Mine had anti-lag but no launch control, a 4 paddle clutch is pretty brutal though.


----------



## saloonsean (May 2, 2011)

Mine was an Audi R8 on a track. However, the car that felt the fastest on the road was a mates Astra VXR (pushing 300bhp)


----------



## Grommit (May 3, 2011)

R7KY D said:


> I driven some fast cars , But the fastest so far is a Ferrari F430 the way it puts it's power down is crazy and it can handle as well


Yup. Mine too. Also drove Audi R8, 911 Turbo, Lotus Evora and a 400BHP mountuned Focus RS.

Loved them all.


----------



## S63 (Jan 5, 2007)

Just dawned on me. Owned, built and driven by me. 0 to 60mph in approx 1.5 seconds.


----------



## gargreen7 (Apr 12, 2009)

360BHP evo VII - good fun


----------



## Crash Master (Feb 5, 2012)

My current RS5 4.2ltr V8 Quattro


----------



## VW Golf-Fan (Aug 3, 2010)

Fastest I've driven is a 2011 Range Rover Vogue 'Autobiography' 4.4 TDV8 - was very nice.


----------



## D.Taylor R26 (Feb 5, 2012)

a lambo LP640 on track (640hp) 

complete monster!


----------



## james_death (Aug 9, 2010)

S63 said:


> Just dawned on me. Owned, built and driven by me. 0 to 60mph in approx 1.5 seconds.


Drive By Wire.....:thumb:


----------



## JBirchy (Oct 9, 2010)

# SOURCE MATERIAL
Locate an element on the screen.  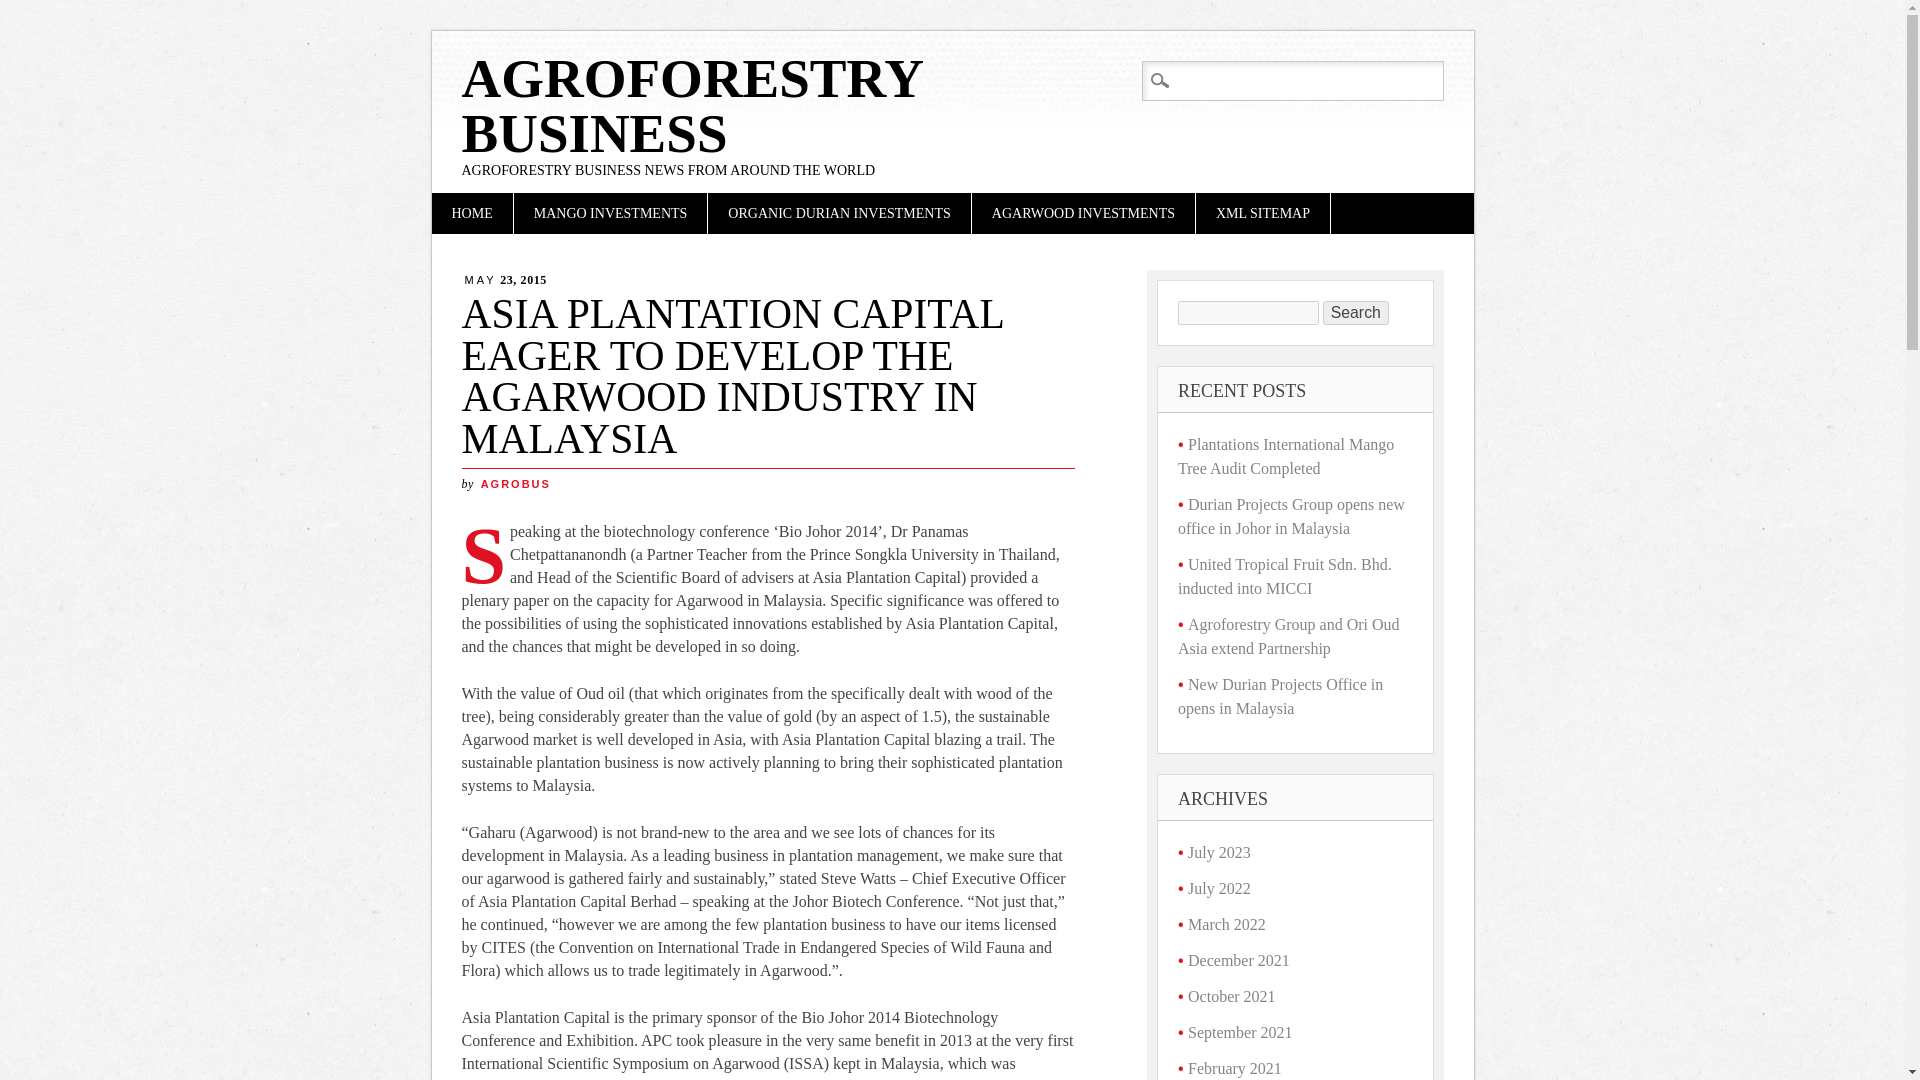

# WHAT YOU NEED TO DO
1. In the forum thread, what car did saloonsean drive on a track?
2. Return the part of the forum thread starting with "## Grommit (May" and going on through "Loved them all.".
The listing is separate from the forum thread.

# EXERCISE RESULTS
1. An Audi R8.

2.
## Grommit (May 3, 2011)

R7KY D said:


> I driven some fast cars , But the fastest so far is a Ferrari F430 the way it puts it's power down is crazy and it can handle as well


Yup. Mine too. Also drove Audi R8, 911 Turbo, Lotus Evora and a 400BHP mountuned Focus RS.

Loved them all.